● TEXT
------------------------------------------------------------
Zora didn’t conceive of the Corvette. He didn’t shepherd it from concept to production. He didn’t drive one to a championship. He didn’t have much to do with its styling. Yet Zora Arkus-Duntov is, inarguably, the most important person in the history of Chevrolet’s fiberglass-bodied sports car, so it’s only fitting that he was inducted into Bloomington Gold's Great Hall in 2013.

Zora's Grand Sport
Zora's Mule
2012 Concours D'elegance

Born in Belgium in 1909, Duntov began racing motorcycles and cars when he was 18 and parlayed that interest into a degree in mechanical engineering from the Institute of Charlottenberg in Berlin. He, his wife, and brother fled Europe in 1939, settling in New York, where he and his brother engineered and produced the Ardun hemispherical overhead-valve cylinder heads for the flathead Ford V-8. As legendary as the Ardun heads became, he and his brother couldn’t sell enough to remain in business, so in 1950 Duntov went to work for Sydney Allard, both to assist in producing Allard’s Ford-engined sports cars and to race them. From 1952 to 1955, Zora drove in the 24 Hours of Le Mans, the first two years in Allards and the latter two in Porsches.

 

In 1952, Duntov returned to New York, where, a year later, he visited the Motorama at the Waldorf Astoria Hotel to see the new Corvette. That encounter inspired him to write a letter to Chevrolet’s Ed Cole, who in turn hired Duntov as an assistant staff engineer. Duntov, who eventually became the Corvette’s chief engineer, made it his mission at GM to turn the Corvette into a true sports car; to that end, he pushed for the small-block Chevrolet V-8 to replace the Corvette’s six-cylinder engine.

 

Late in 1955, before the name “Corvette” became a household word signifying America’s sports car, a young Russian-born Chevrolet engineer named Duntov was toiling away almost anonymously in an effort to make his leftover factory mule into a record-breaker. Over a year earlier, Chevrolet Chief Engineer and three-time Indy 500 winner Mauri Rose had Daytona legend Smokey Yunick install an experimental V-8 engine into a 1954 Corvette test mule, which was given the factory designation EX87. When its testing duties were completed, it was given to Zora Arkus Duntov at Chevrolet Engineering to prepare for a high-speed record run at Daytona Beach.  

Duntov’s mule was assigned a new tracking number, 5951. Duntov modified the car by replacing the windshield with a curved plexiglass windscreen adding a belly-pan and fitting a fiberglass tonneau cover over the passenger side of the cockpit  to improve aerodynamics. Borrowing from recent Jaguar practice, Duntov also fabricated a fiberglass headrest-tailfin for high speed stability. In addition, they fabricated a tuned exhaust that Duntov designed himself. To Duntov’s dismay, the resulting speed was far short of his goal of 150 mph.
------------------------------------------------------------
Records
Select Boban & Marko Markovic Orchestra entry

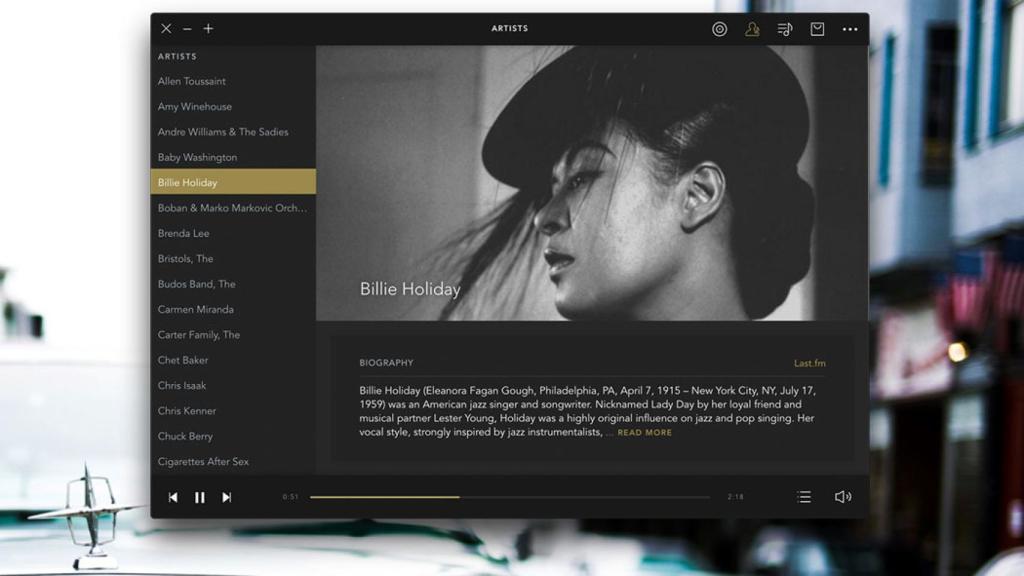tap(232, 208)
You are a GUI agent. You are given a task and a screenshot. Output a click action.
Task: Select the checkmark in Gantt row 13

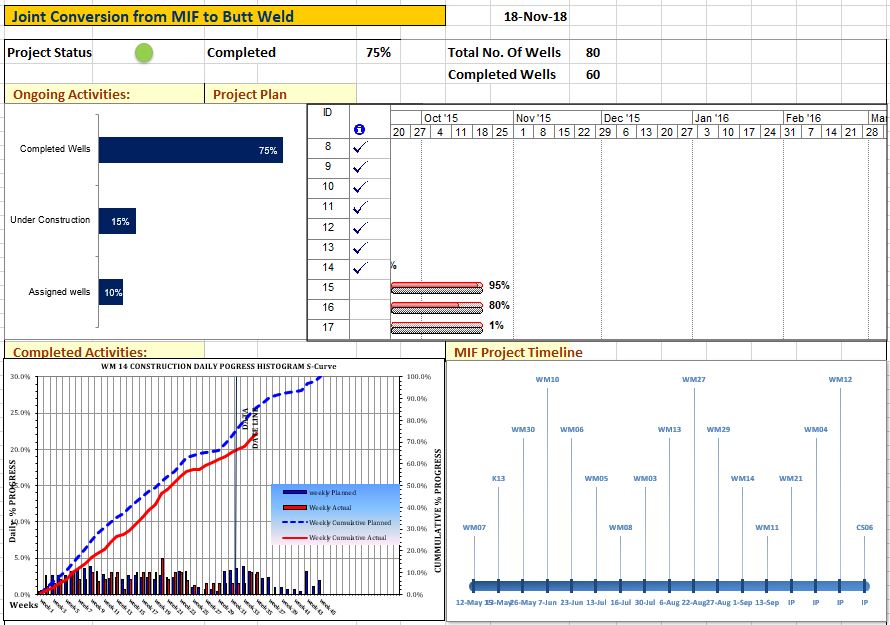pyautogui.click(x=361, y=247)
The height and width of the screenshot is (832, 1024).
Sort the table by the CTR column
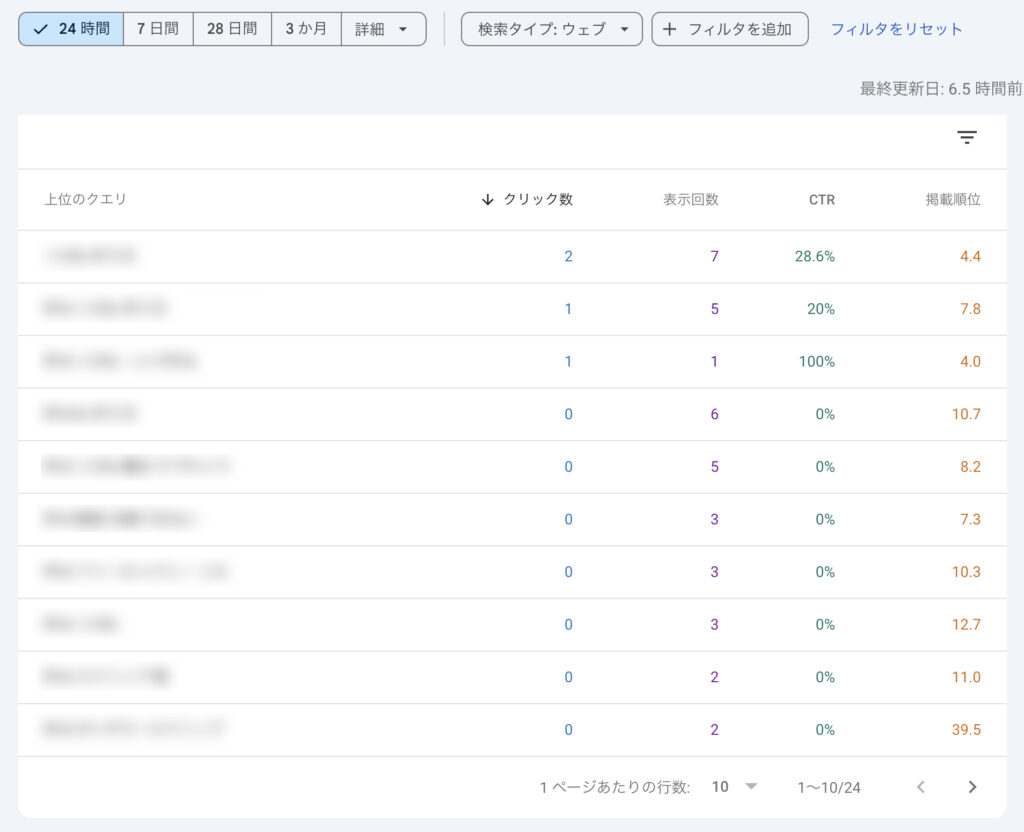pyautogui.click(x=822, y=199)
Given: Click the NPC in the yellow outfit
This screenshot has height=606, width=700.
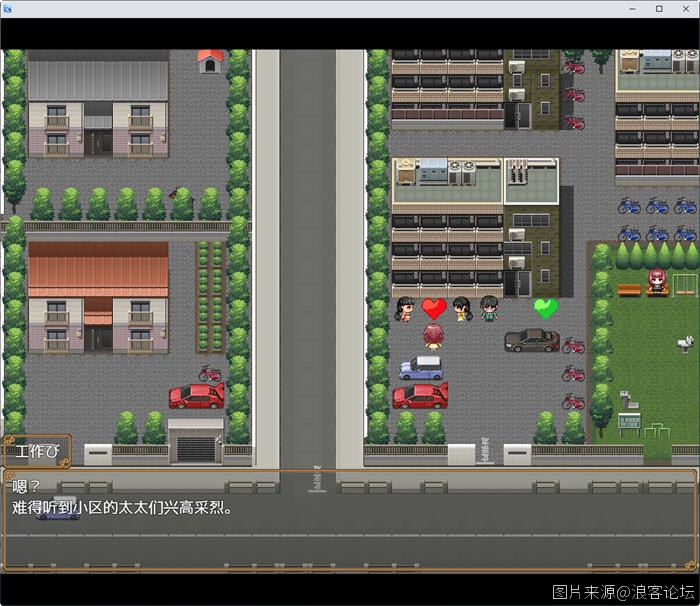Looking at the screenshot, I should (x=461, y=309).
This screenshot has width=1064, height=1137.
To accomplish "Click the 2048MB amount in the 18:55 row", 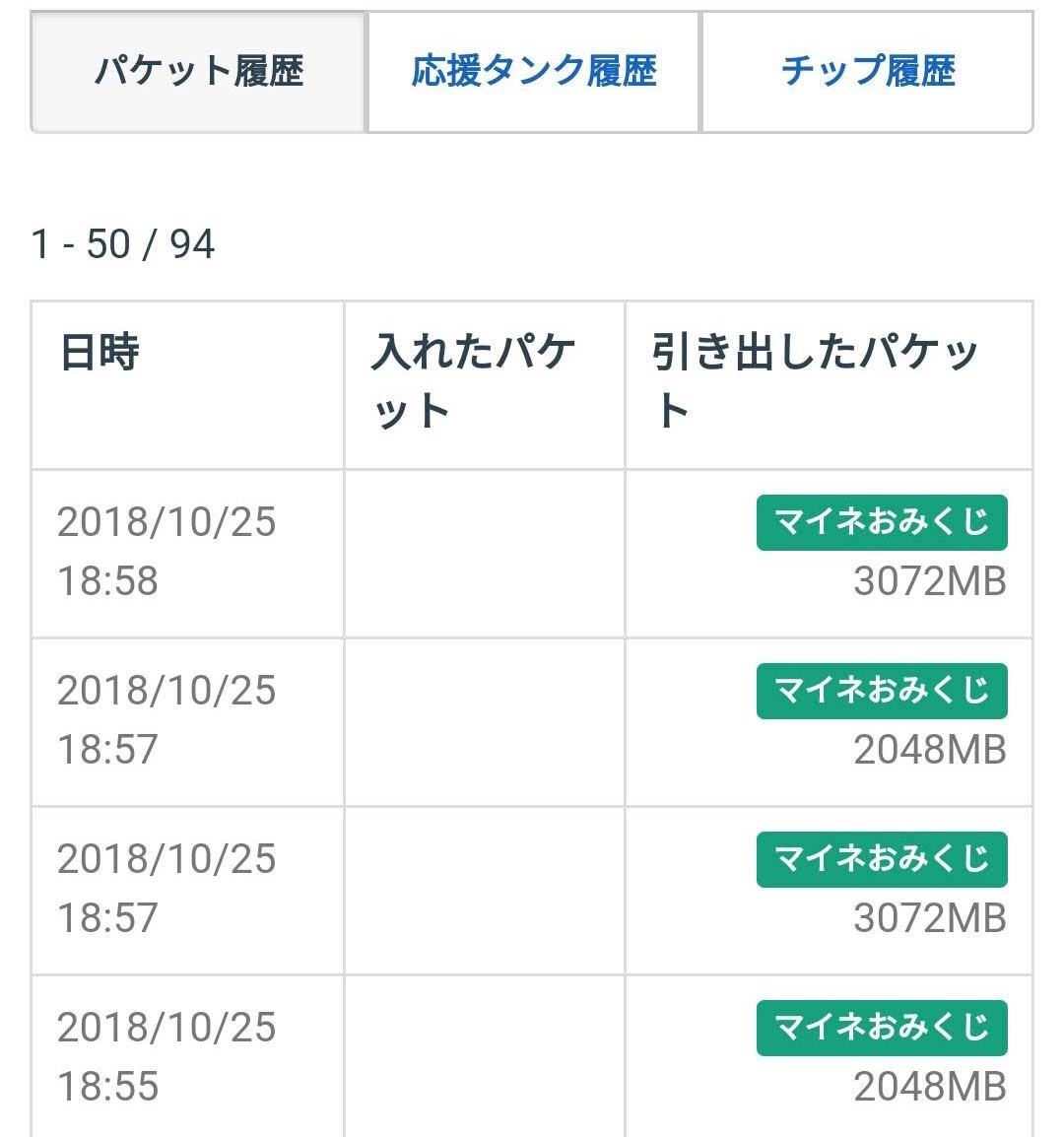I will click(x=929, y=1087).
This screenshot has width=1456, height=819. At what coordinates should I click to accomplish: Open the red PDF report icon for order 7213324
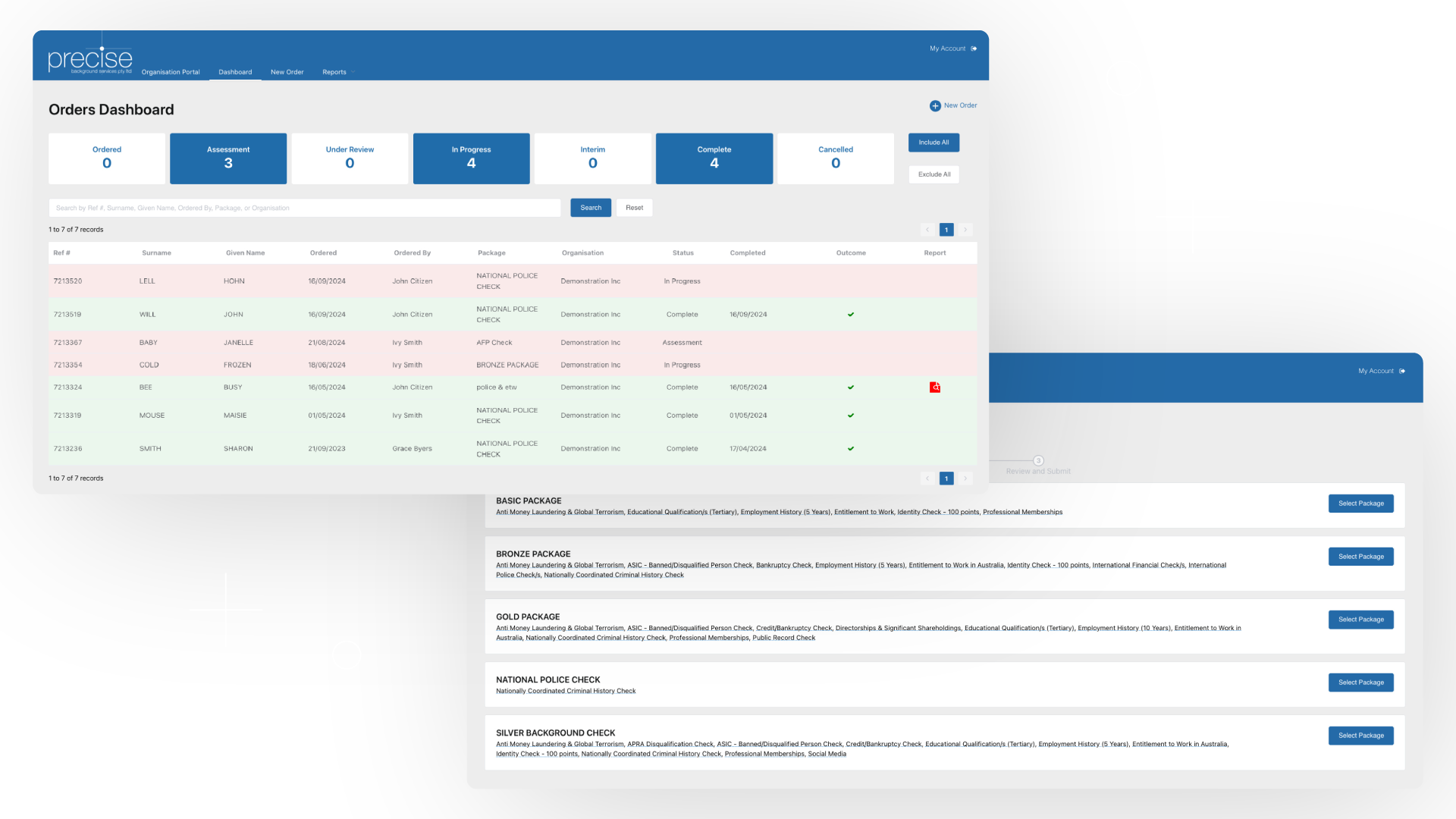tap(935, 388)
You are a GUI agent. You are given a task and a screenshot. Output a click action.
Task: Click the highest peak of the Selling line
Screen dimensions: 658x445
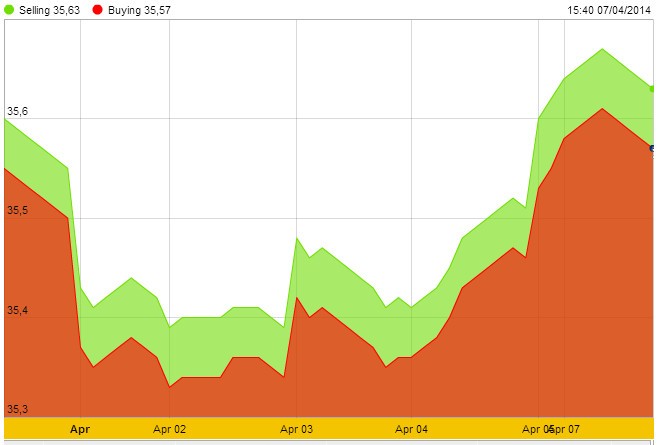point(602,49)
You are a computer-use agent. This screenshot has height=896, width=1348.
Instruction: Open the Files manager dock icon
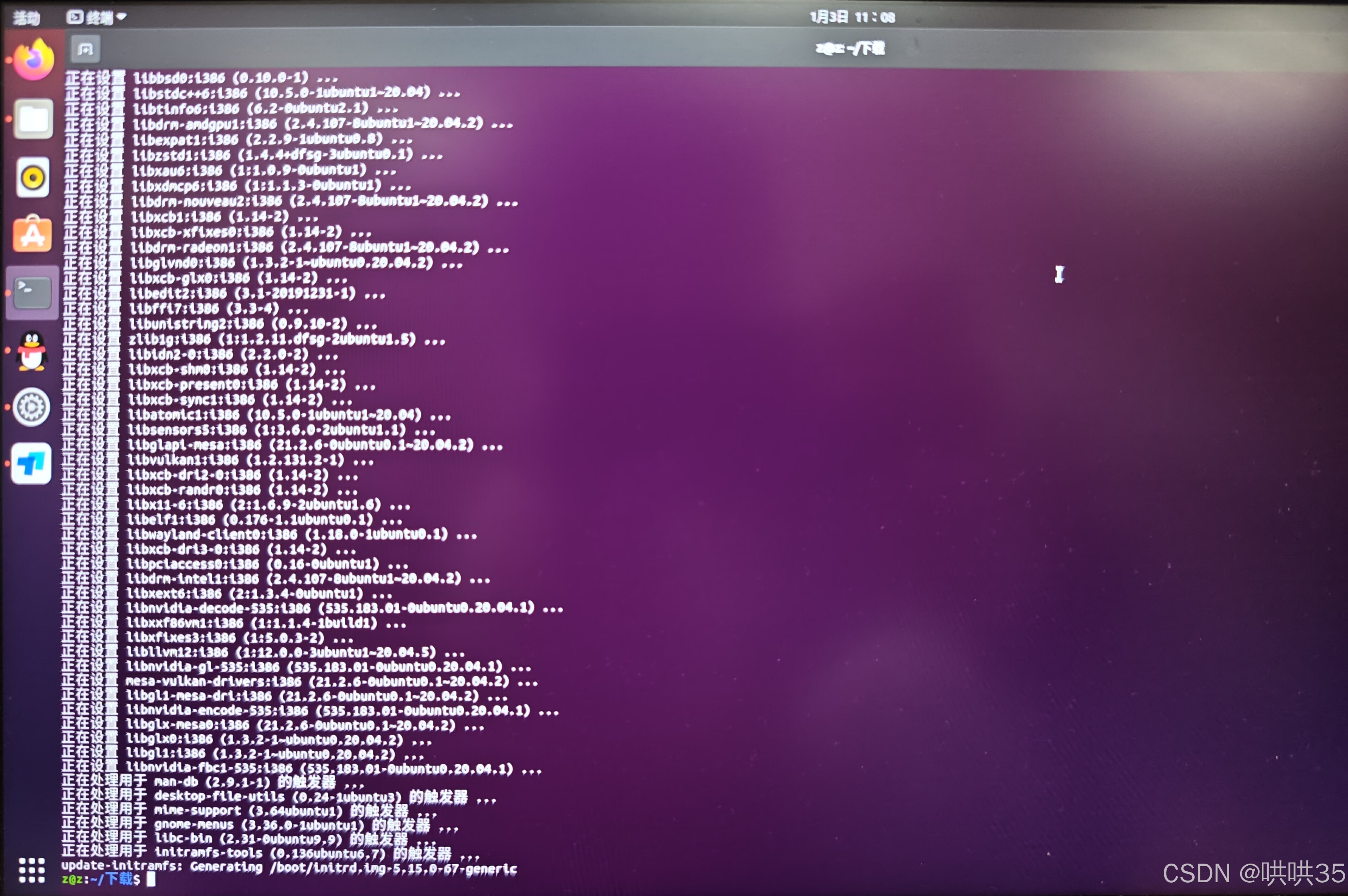33,119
------------------------------------------------------------
● TASK REQUIREMENTS
1. In the text on Zora Arkus-Duntov, what new tracking number did his mule receive?
2. Name every change the text on Zora Arkus-Duntov says was made to his mule for the high-speed run.
3. Copy the passage of the text on Zora Arkus-Duntov from "Duntov’s mule was" to "of 150 mph.".

● ANSWERS FOR THE TASKS
1. 5951

2.
- The windshield was replaced with a curved plexiglass windscreen.
- A belly-pan was added.
- A fiberglass tonneau cover was fitted over the passenger side of the cockpit.
- A fiberglass headrest-tailfin was fabricated.
- A tuned exhaust of Duntov's own design was fabricated.

3.
Duntov’s mule was assigned a new tracking number, 5951. Duntov modified the car by replacing the windshield with a curved plexiglass windscreen adding a belly-pan and fitting a fiberglass tonneau cover over the passenger side of the cockpit  to improve aerodynamics. Borrowing from recent Jaguar practice, Duntov also fabricated a fiberglass headrest-tailfin for high speed stability. In addition, they fabricated a tuned exhaust that Duntov designed himself. To Duntov’s dismay, the resulting speed was far short of his goal of 150 mph.